On the eve of Monday’s referendum on the future of Iraqi Kurdistan, Iranian armed forces conducted a significant military drill on the border between Iran and Iraq as Tehran warned the Kurds not to move forward with the plebiscite. Meanwhile, Iran’s Supreme National Security Council—the entity in charge of crafting and communicating the country’s security strategy—announced that it would halt all flights to and from the Kurdistan region’s major airports, Sulaymaniyah and Erbil. According to Tehran, the council took that step after Baghdad requested it to do so. All this activity is hardly surprising; in a region plagued by conflict and terrorism, the Kurdish referendum may just be Iran’s greatest challenge yet.
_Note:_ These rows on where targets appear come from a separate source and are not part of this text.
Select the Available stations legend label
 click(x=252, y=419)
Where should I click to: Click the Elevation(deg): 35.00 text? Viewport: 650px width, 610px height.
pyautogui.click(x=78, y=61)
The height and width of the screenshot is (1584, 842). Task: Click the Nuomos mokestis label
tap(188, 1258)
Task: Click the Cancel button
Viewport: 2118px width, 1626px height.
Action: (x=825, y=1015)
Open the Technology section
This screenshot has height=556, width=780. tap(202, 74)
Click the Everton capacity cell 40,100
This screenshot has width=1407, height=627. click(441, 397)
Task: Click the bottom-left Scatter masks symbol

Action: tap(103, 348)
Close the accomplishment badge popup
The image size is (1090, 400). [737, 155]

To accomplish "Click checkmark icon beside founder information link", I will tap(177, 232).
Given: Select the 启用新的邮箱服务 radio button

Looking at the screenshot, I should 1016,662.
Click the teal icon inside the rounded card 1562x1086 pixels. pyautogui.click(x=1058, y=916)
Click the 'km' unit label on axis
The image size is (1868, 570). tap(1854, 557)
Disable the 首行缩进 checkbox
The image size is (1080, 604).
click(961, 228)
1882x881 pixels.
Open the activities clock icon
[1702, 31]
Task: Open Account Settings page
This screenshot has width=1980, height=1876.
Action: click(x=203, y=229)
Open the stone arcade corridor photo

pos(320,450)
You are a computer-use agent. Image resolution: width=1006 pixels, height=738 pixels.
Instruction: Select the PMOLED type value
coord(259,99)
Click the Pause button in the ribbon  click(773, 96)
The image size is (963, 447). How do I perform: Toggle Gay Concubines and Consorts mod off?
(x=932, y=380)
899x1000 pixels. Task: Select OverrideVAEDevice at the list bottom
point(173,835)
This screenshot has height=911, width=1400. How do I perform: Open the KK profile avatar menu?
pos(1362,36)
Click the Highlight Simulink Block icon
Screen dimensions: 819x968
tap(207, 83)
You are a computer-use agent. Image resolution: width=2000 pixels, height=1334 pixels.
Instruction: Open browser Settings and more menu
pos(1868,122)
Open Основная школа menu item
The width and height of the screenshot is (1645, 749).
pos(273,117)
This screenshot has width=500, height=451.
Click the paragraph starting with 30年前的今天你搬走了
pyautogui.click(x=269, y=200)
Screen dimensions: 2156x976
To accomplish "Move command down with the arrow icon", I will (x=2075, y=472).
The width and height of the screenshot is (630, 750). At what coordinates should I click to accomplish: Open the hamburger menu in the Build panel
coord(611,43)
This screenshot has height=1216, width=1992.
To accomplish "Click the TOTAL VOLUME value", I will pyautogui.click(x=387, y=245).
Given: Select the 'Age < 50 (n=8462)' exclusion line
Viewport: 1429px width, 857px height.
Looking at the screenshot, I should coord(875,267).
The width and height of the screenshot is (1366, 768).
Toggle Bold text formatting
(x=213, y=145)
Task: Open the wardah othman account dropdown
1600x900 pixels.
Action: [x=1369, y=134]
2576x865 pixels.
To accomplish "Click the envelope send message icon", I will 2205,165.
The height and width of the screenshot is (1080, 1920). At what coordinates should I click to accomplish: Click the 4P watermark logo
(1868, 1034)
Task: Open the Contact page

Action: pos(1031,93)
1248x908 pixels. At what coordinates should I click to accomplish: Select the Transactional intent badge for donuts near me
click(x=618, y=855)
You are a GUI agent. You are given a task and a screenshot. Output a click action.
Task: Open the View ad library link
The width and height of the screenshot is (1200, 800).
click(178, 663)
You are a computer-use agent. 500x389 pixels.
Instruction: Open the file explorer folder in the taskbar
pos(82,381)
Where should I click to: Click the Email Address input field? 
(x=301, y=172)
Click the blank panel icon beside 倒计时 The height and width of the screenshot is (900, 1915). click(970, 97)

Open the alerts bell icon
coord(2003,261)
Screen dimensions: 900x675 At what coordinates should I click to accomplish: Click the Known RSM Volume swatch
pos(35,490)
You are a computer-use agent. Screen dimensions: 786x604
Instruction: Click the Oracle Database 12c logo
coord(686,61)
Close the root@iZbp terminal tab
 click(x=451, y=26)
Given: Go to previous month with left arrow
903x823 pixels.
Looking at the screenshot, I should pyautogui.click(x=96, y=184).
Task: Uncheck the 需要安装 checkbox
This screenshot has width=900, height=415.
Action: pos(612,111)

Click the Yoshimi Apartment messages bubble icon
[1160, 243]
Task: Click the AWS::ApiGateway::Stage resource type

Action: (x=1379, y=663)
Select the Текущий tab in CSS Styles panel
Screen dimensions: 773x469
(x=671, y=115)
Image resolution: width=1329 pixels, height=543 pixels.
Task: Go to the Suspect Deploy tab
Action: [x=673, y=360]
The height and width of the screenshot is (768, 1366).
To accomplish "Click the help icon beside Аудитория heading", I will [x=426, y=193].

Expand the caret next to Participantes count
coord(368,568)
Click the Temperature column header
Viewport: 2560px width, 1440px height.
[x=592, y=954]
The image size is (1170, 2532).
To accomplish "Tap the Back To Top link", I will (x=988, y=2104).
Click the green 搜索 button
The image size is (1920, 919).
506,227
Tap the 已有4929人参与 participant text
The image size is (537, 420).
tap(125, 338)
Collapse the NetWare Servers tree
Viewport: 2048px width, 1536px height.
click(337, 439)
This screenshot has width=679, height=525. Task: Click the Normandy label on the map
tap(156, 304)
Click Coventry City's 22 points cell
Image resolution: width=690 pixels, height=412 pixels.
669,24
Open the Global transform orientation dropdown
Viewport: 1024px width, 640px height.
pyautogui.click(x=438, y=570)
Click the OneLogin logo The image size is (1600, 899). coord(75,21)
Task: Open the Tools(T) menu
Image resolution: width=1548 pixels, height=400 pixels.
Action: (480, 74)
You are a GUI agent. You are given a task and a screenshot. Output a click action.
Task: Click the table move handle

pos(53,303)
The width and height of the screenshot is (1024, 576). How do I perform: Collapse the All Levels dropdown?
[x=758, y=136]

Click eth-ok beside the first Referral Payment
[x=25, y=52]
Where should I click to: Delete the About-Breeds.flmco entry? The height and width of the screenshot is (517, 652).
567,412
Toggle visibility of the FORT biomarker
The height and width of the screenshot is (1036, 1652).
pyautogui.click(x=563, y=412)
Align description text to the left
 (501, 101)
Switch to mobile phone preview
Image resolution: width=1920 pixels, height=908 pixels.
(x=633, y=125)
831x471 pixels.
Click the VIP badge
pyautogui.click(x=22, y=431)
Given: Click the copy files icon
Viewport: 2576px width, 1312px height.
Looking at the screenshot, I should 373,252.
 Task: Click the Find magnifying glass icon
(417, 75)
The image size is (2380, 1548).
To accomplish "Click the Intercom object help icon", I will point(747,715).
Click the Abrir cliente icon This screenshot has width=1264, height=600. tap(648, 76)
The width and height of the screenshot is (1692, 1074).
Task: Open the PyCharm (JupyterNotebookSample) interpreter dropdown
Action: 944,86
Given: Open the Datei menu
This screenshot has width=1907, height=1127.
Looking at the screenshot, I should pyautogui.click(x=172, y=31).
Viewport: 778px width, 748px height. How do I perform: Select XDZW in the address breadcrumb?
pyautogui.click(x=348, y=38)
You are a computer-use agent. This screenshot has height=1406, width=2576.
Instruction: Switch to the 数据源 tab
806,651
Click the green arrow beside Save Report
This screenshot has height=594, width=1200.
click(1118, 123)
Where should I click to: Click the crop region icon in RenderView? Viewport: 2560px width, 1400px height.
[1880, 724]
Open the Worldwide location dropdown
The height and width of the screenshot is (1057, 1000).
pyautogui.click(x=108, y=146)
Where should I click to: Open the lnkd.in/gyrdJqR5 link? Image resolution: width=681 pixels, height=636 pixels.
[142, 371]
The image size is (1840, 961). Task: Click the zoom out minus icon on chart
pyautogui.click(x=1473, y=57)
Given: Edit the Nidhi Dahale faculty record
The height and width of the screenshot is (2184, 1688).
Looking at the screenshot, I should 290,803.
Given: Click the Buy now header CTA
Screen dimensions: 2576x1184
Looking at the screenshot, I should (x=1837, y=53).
And now that the Kurds have voted for independence despite regional and international opposition, they’ll be starting what will likely become a long, multilayered negotiating process to achieve secession.
Iran has a longstanding relationship with Iraqi Kurds, and it’s the only country in the region with a substantial Kurdish population to have consistently preserved decent relations with them. Iranian support for the Kurds has received more attention since 2014, when Iran backed certain Kurdish efforts against the Islamic State (ISIS), but the ties go back decades.
Even before the 1979 Islamic Revolution, the Shah provided support to the Kurds in Iraq. In those years, Iran, joined by Israel and the United States, supported a Kurdish insurgency against the al-Bakr government in Iraq. At the time, Tehran’s backing of the Kurds served two main purposes. First, the Shah shared the United States’ fears about the spread of communism in the Middle East, and the Soviet Union backed the government in Baghdad. Second, the Shah wanted to check Iraq, whose claims over parts of the river bordering the two countries—the Shatt al-Arab, as it’s known to the Arabs, and Arvand Rud, as it’s known to Iranians—had caused longstanding tensions between the two capitals.